Neil Watson of The European Azerbaijan Society sees two of the country's finest jazz pianists pack out Ronnie Scott's club in London

Ronnie Scott’s Club was full to capacity on the evening of 9 February for a concert featuring two of the leading pianistic lights of Azerbaijani jazz – Amina Figarova and Isfar Sarabski – in a landmark double-bill organised by the Buta Festival of Azerbaijani Arts.

New York-resident Amina Figarova, who previously performed at Ronnie’s on the same bill as Ravi Coltrane, began the evening with the other members of her European sextet. Very much planted in the post-bop school, she focused on her own compositions, beginning with NYCST, penned for her 12th album, aptly named Twelve, which featured an inventive tenor solo from Johannes Müller, who demonstrated his mastery across many styles during the set.

Amina’s home city of Baku sits on the Caspian Sea, and two pieces were inspired by the water. Shut Eyes, See Waves was an atonal and evocative piece, featured the seagull-like trumpet of Frederik Koster, whereas Sneaky Seagulls had a propulsive beat and was a showpiece for flautist Bart Platteau as well as again giving Müller a chance to demonstrate a Coltrane-influenced approach.

The next piece elicited a roar of approval from the Azerbaijani contingent in the audience. It was a glorious Azerbaijani folk song, arranged by Amina especially for the evening. This was replete with eastern harmonies and featured a powerful and evocative trumpet solo from Koster. It was originally featured on Amina’s album Firewind. Baku is known as "City of Winds" and Azerbaijan is the "Land of Fire".

This was followed by The Traveller, commissioned by Jazz at Lincoln Centre, which conjured up visions of the heat of Baku. It also provided drummer Jason Brown with the chance to demonstrate his abilities. Blue Whisper was the title track from Amina’s forthcoming 13th album, and was a quiet and introspective piece, beginning with an ensemble passage featuring flute, trumpet and tenor sax before breaking into an unbridled sax solo from Müller. It also featured a delicate bass solo from Jeroen Vierdag. The final piece was named in honour of Amina’s grandmother Leila, who loved to dance. It included an inventive staccato flute solo from Platteau and tongued notes on Koster’s trumpet, concluding with an exciting drum solo from Brown.
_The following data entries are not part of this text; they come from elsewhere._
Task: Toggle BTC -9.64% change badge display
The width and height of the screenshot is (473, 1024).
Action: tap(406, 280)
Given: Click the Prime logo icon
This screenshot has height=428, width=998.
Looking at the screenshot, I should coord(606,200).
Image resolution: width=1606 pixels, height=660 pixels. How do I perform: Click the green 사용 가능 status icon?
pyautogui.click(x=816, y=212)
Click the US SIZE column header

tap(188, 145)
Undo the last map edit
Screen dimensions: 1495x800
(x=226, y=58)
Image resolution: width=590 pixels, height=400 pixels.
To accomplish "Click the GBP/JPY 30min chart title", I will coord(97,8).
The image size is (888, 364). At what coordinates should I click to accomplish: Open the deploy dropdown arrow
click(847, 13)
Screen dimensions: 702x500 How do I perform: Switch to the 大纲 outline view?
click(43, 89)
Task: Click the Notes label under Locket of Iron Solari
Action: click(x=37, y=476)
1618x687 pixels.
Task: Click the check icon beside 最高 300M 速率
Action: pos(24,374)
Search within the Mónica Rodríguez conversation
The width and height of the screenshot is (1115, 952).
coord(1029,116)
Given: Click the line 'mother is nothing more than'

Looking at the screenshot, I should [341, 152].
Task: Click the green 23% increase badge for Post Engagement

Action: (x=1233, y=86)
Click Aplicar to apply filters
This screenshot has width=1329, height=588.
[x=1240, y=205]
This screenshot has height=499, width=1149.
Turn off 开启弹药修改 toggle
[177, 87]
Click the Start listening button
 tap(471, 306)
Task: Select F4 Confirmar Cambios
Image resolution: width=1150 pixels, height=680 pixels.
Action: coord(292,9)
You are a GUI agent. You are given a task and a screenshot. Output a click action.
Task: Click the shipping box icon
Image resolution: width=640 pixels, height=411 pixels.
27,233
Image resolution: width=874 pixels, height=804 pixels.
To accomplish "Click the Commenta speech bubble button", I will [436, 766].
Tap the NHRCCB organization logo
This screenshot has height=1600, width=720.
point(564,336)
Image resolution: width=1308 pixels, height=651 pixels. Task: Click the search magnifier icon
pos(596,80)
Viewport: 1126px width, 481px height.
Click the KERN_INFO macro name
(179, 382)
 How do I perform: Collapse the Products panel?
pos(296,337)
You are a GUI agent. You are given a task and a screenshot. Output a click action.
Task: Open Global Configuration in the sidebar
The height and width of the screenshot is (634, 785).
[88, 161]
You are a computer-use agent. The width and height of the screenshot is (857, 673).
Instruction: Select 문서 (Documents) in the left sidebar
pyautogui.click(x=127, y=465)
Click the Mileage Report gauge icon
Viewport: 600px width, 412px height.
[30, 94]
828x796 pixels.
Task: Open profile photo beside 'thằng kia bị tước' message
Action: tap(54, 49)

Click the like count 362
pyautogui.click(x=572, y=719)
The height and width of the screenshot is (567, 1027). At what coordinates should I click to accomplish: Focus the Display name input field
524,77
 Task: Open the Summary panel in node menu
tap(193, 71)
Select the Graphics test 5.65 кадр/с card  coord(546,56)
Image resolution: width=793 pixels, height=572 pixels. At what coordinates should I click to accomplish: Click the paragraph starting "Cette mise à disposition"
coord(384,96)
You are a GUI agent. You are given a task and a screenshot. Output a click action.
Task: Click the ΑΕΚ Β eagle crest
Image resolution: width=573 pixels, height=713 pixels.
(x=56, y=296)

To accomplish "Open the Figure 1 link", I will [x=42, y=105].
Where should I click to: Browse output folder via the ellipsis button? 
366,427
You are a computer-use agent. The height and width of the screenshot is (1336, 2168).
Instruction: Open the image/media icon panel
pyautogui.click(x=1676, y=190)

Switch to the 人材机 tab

Isfar Sarabski, aged just 25 and currently unrecorded, is very much at an earlier stage of his career. However, he has been making waves since winning the Montreux Jazz Festival Solo Jazz Piano Prize at the age of 19. Playing tonight with the longstanding members of his trio – Makar Novikov (bass) and Alexander Mashin (drums) – he is clearly rooted in the mugham harmonies and other folk music of his homeland, combined with approaches from the post-bop school and jazz-funk.

He is classically-trained, and his Prélude began with an obvious homage to J.S. Bach, before picking up tempo to exciting effect. After a solo introduction that alluded to the magical aspects of the ballet, Isfar’s next solo went on to develop into the Dance Of The Cygnets from Tchaikovsky’s Swan Lake, his funky variations and repeated figures drawing excited shouts from the audience.

Isfar also ably demonstrated his formidable technique with the standard repertoire, distilling the spirit of Bill Evans for a glorious version of Oscar Levant’s melody Blame It On My Youth. He then approached Gershwin’s I Got Rhythm, encapsulating a wide range of piano style, including an elaborate approach akin to that of Oscar Peterson and even some Fats Waller-influenced barrelhouse stride. Following a standing ovation, he encored with his own composition, the propulsive and funky G-Man, his dizzying fingers generating considerable excitement amongst the audience. It was an unforgettable evening.